## THE DATA

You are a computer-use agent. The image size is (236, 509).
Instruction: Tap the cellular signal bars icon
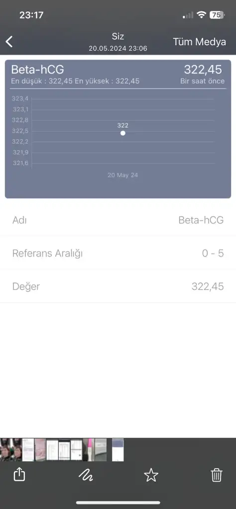coord(188,15)
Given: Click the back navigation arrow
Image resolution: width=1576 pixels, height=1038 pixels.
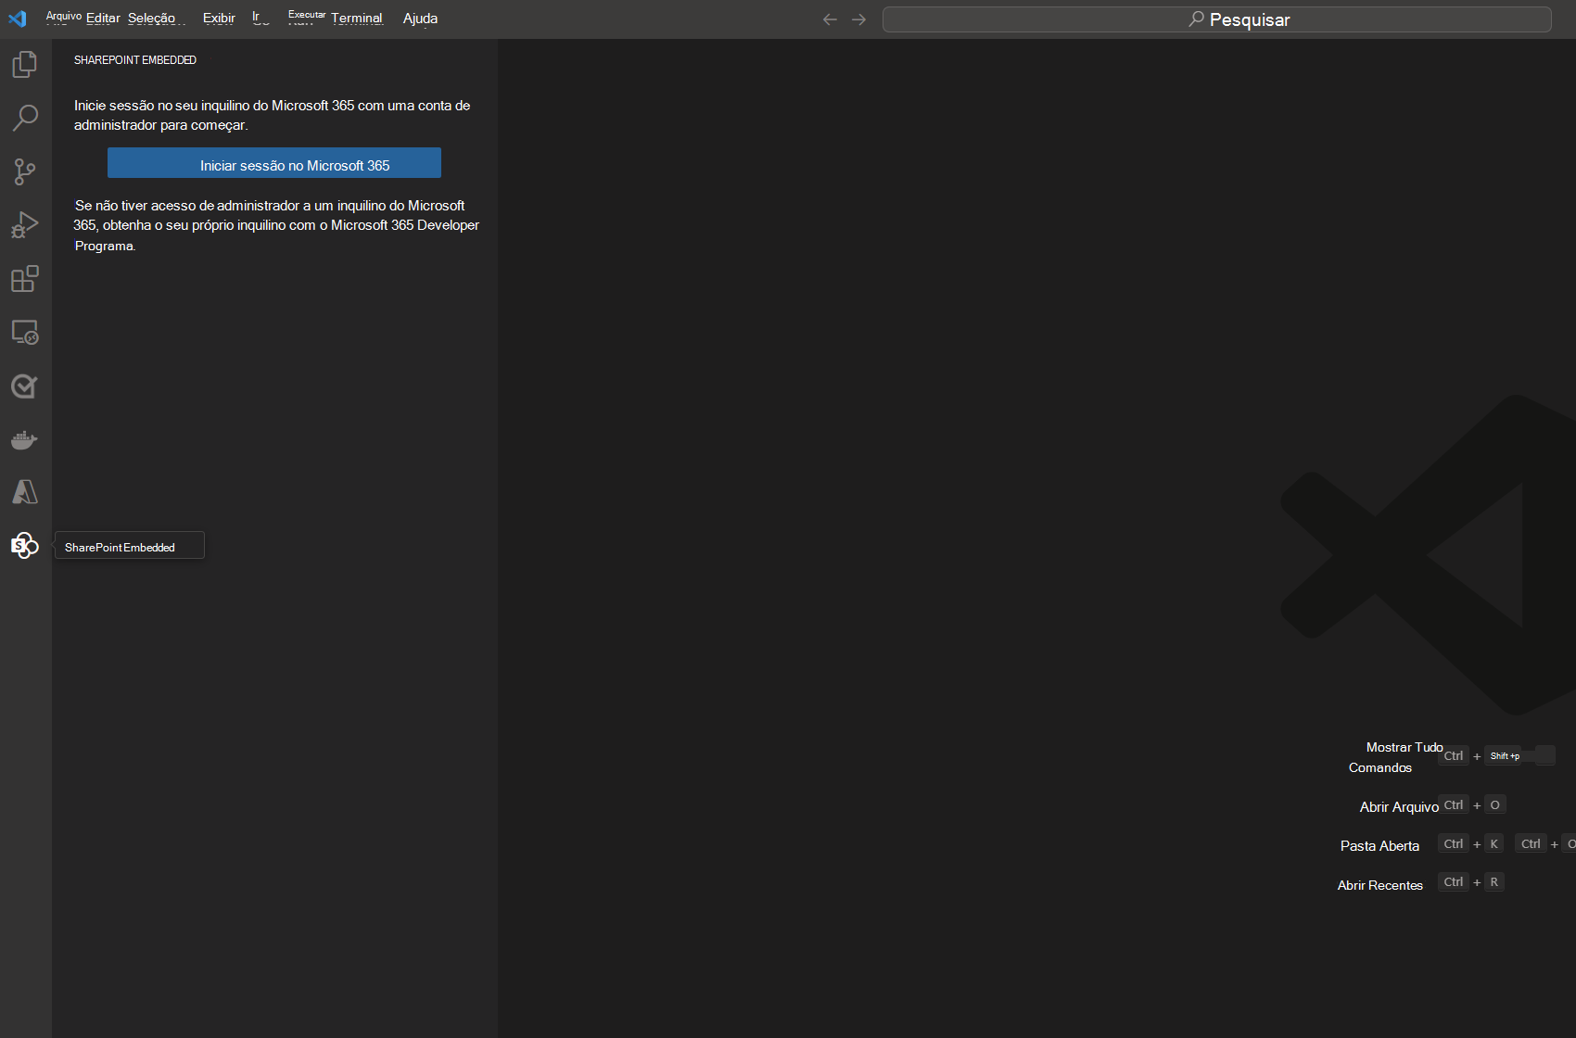Looking at the screenshot, I should (x=830, y=19).
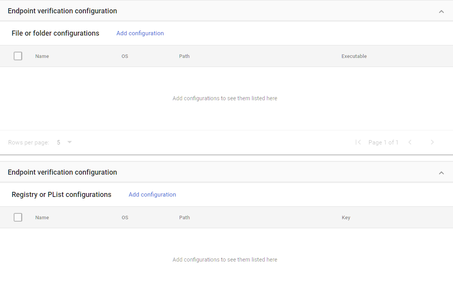Select all rows in Registry or PList table
The image size is (453, 287).
point(18,217)
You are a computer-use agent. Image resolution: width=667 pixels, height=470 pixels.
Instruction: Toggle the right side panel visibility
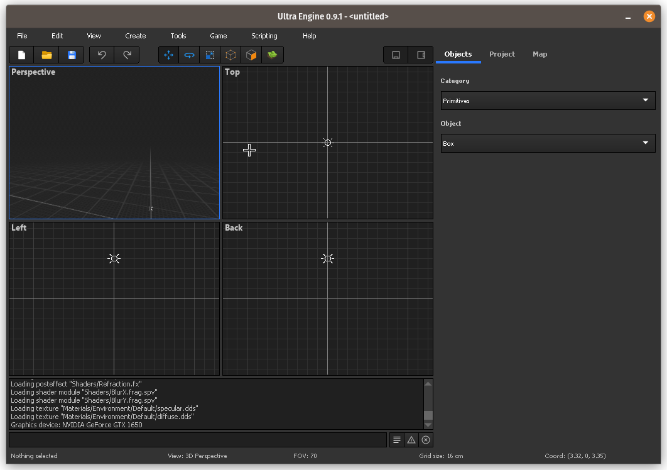click(421, 55)
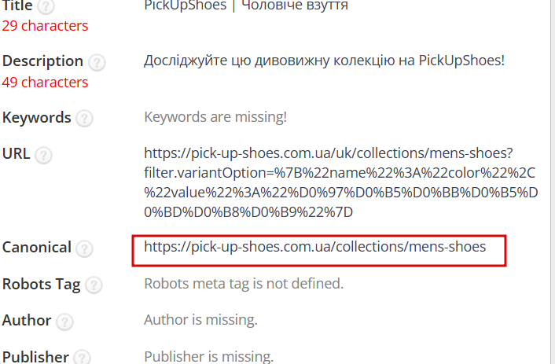Viewport: 555px width, 364px height.
Task: Click the help icon next to Title
Action: point(47,7)
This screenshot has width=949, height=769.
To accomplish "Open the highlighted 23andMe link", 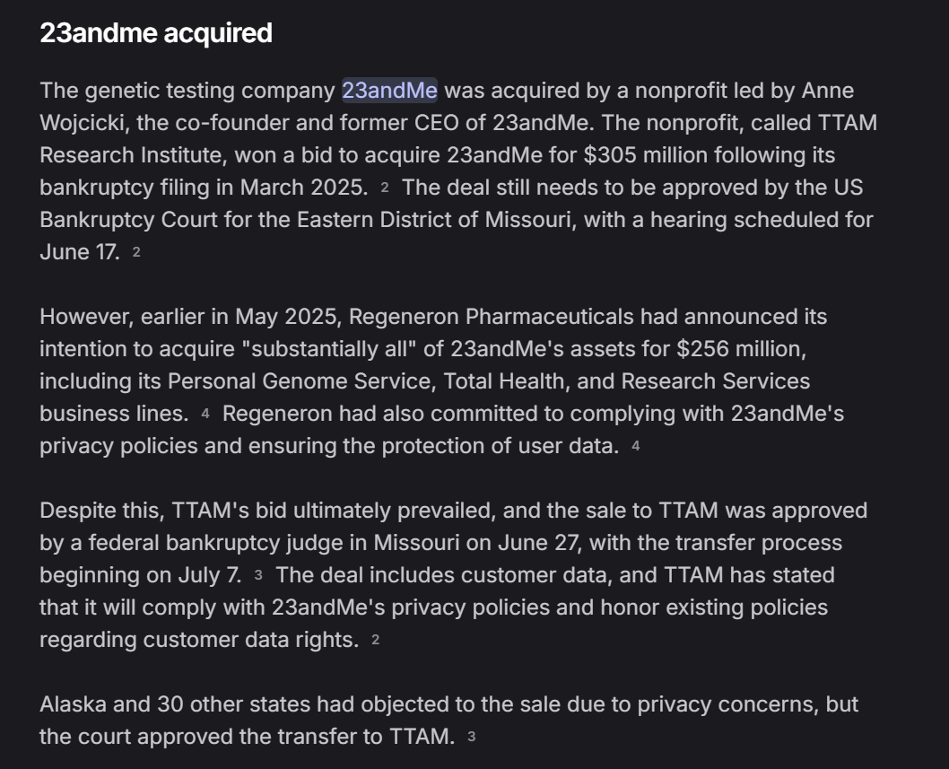I will click(389, 91).
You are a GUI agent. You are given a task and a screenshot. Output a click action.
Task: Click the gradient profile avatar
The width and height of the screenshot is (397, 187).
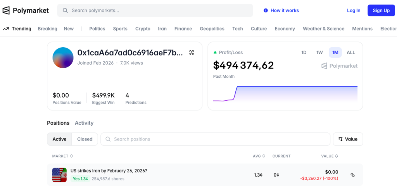63,58
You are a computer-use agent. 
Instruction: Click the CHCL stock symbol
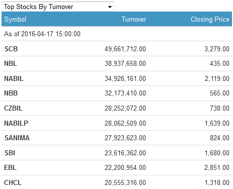[13, 182]
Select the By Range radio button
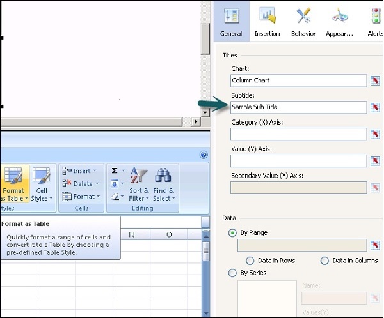This screenshot has height=318, width=384. tap(232, 233)
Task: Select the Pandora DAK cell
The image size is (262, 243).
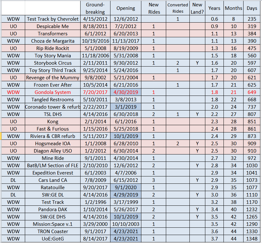Action: (x=53, y=209)
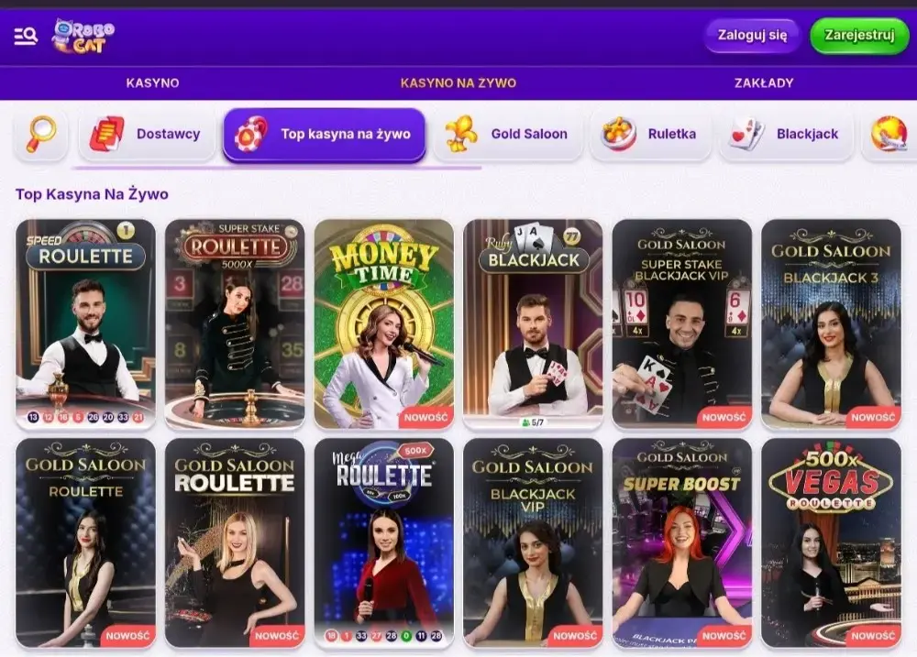Open the Blackjack category chip
This screenshot has width=917, height=657.
click(x=786, y=134)
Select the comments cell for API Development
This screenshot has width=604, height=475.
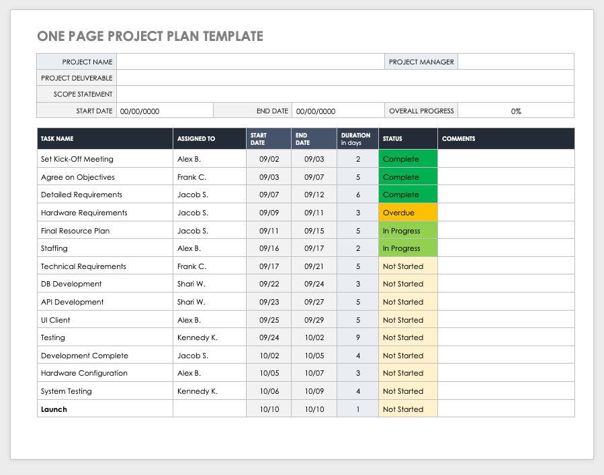[x=506, y=302]
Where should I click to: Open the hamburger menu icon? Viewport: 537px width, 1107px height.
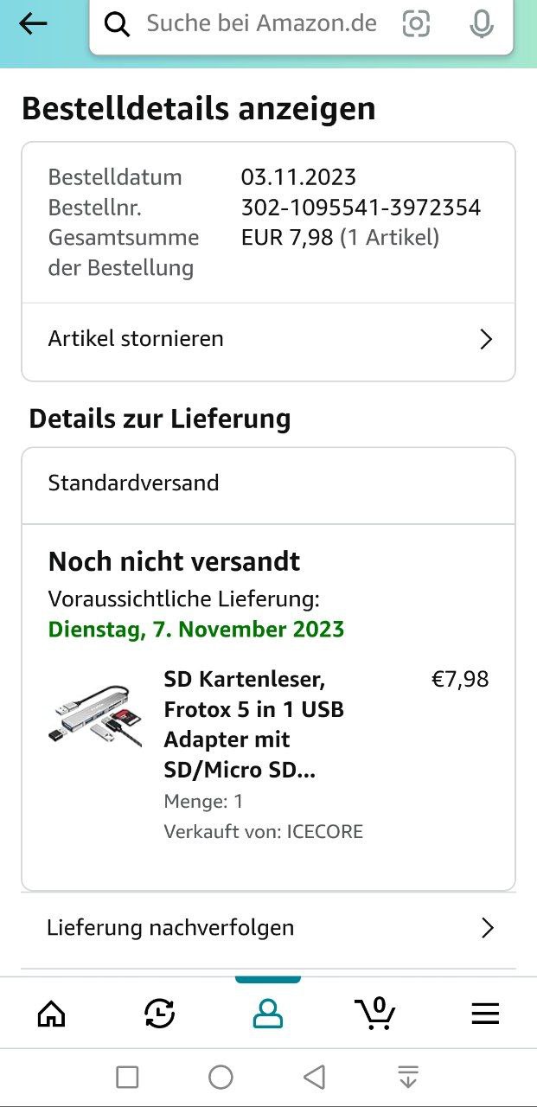click(x=485, y=1014)
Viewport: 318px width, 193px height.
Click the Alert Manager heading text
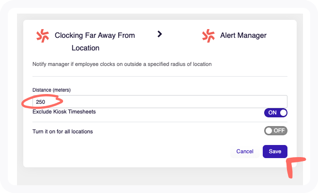243,35
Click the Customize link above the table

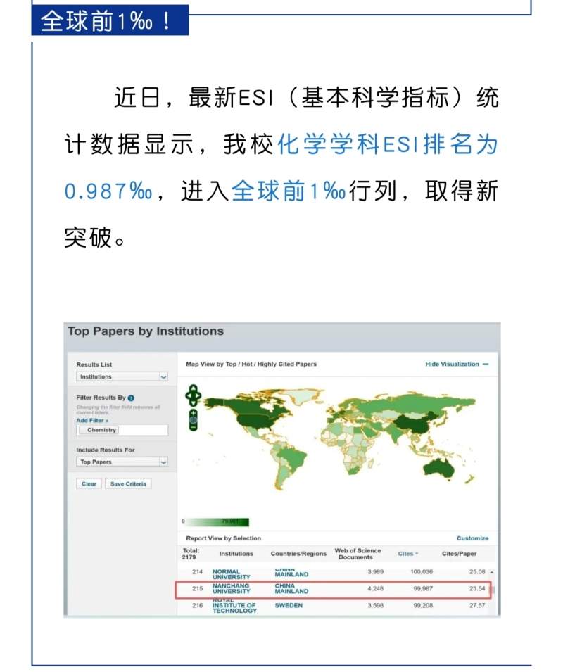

## TO DO
Look for the word "computer" in the data, then return every line that contains it.

## REPLY
You are a computer-use agent. The image size is (236, 509).
You are a computer-use agent. Image resolution: width=667 pixels, height=470 pixels.
You are a computer-use agent. 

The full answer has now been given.